Pour expliciter son propos, Roberto Berutti a donné l’exemple d’une bouteille d’huile d’olive recevant une note inférieure à celle d’un soda sans sucre. « Comment peut-on déterminer que l’huile d’olive [est] moins saine qu’un soda ? », s’est-il interrogé. « Bien sûr, cela dépend de la quantité consommée, mais je ne connais personne qui boit 100 grammes d’huile d’olive par jour », a-t-il déclaré, mettant ainsi en lumière le problème majeur du Nutriscore, à savoir son analyse des aliments de façon absolue et non par rapport à la quantité normalement consommée, contrairement à Nutrinform. Une caractéristique qui désavantage par exemple la gastronomie méditerranéenne – traditionnellement riche en produits gras, mais consommés en petites quantités tels que l’huile d’olive, le parmesan ou le jambon cru – un jambon que Roberto Berutti a également évoqué, en estimant que le message de l’Union européenne serait confus si les produits bénéficiant d’une indication géographique comme le jambon de Parme étaient étiquetés « mauvais pour la santé » par un label semblable à Nutriscore.
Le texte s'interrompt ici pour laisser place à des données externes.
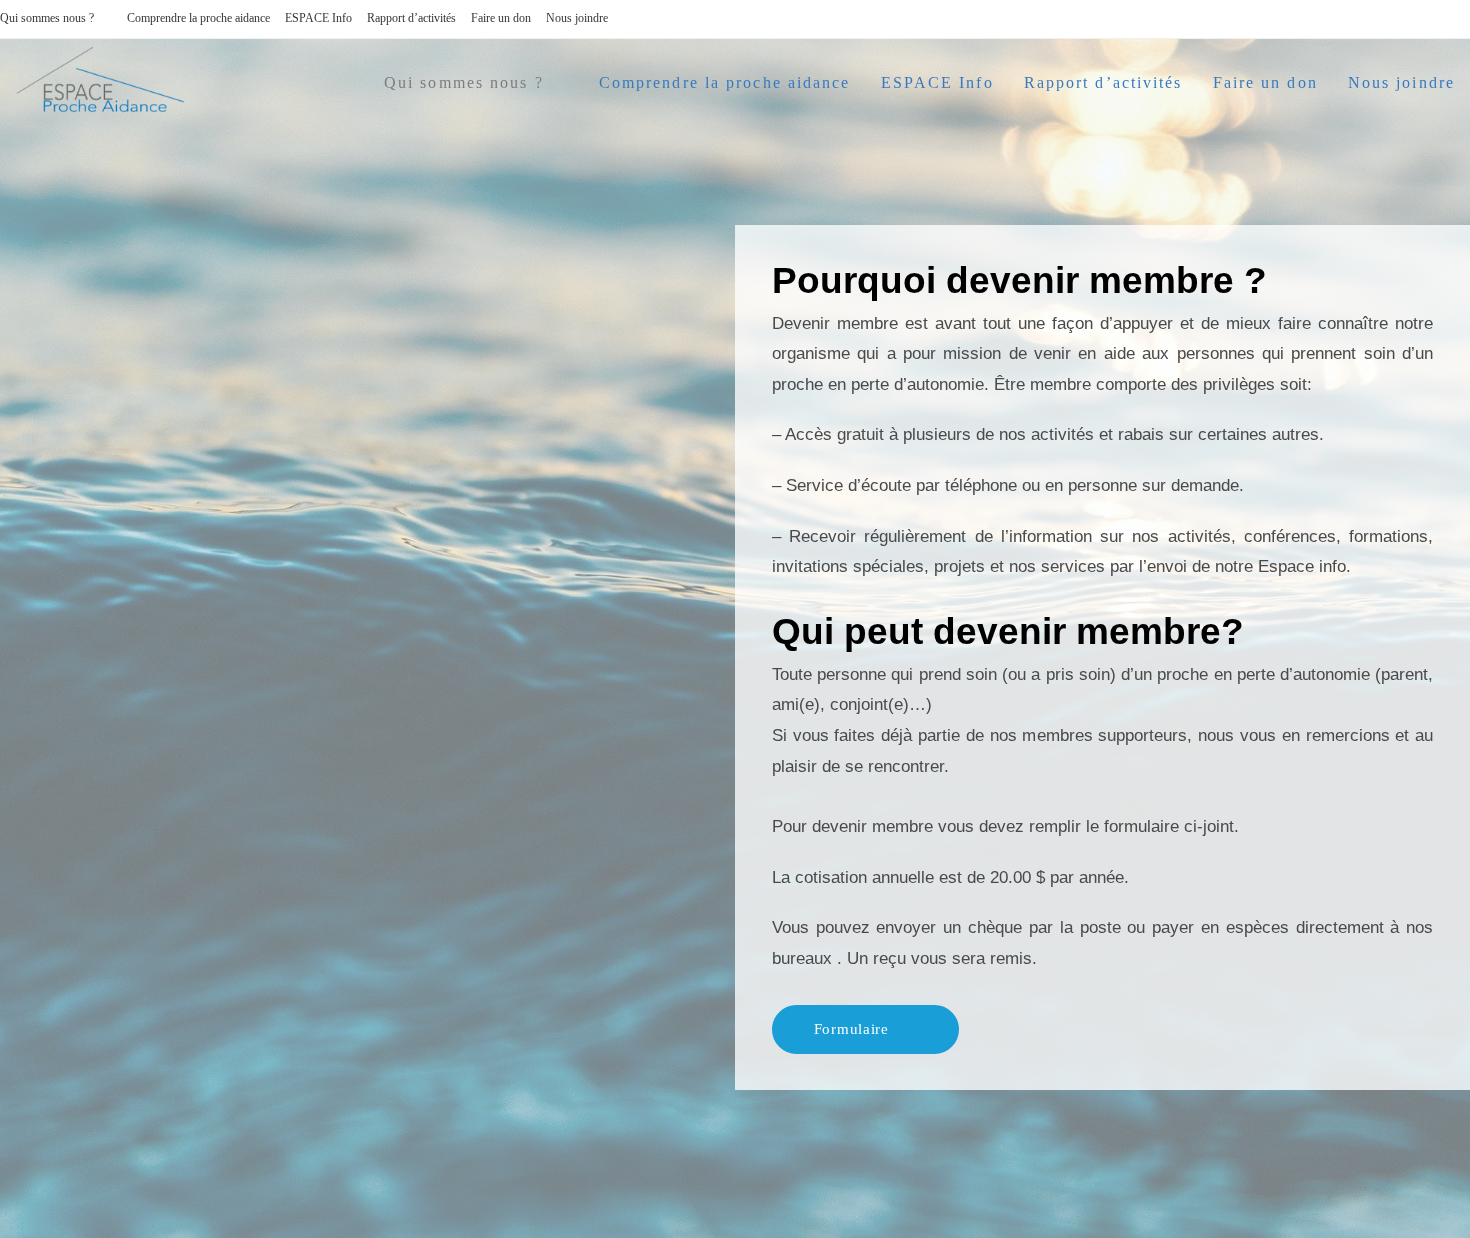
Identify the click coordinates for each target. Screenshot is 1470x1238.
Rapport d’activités (411, 18)
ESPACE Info (318, 18)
L’ex-diplomate italien s’est par ailleurs dit « étonné » que le Français président de la commission de l’environnement du Parlement européen, Pascal Canfin, ne soit pas « sur la même ligne que d’autres pays méditerranéens comme l’Espagne, l’Italie et la Grèce pour essayer de défendre la tradition de notre patrimoine et de notre culture ».

Bien que le sujet de l’étiquetage nutritionnel puisse paraître anecdotique compte tenu des enjeux auxquels l’Union européenne doit actuellement faire face, celui-ci est un outil de santé publique de premier plan dans la lutte contre des problèmes croissants comme le diabète, l’obésité, ou les maladies cardio-vasculaires. Un sujet qui devrait donc faire consensus, mais qui continue de diviser l’Europe – y compris deux de ses membres fondateurs et pays cousins, la France et l’Italie. Une situation si délicate que Bruxelles a tenté d’apaiser l’opposition croissante au Nutriscore en rappelant le mois dernier par la voix d’un de ses hauts fonctionnaires qu’aucun label n’avait encore été choisi. Ce dossier brûlant a été transmis à  l’Autorité européenne de sécurité des aliments (EFSA) qui devrait publier un avis scientifique début 2022.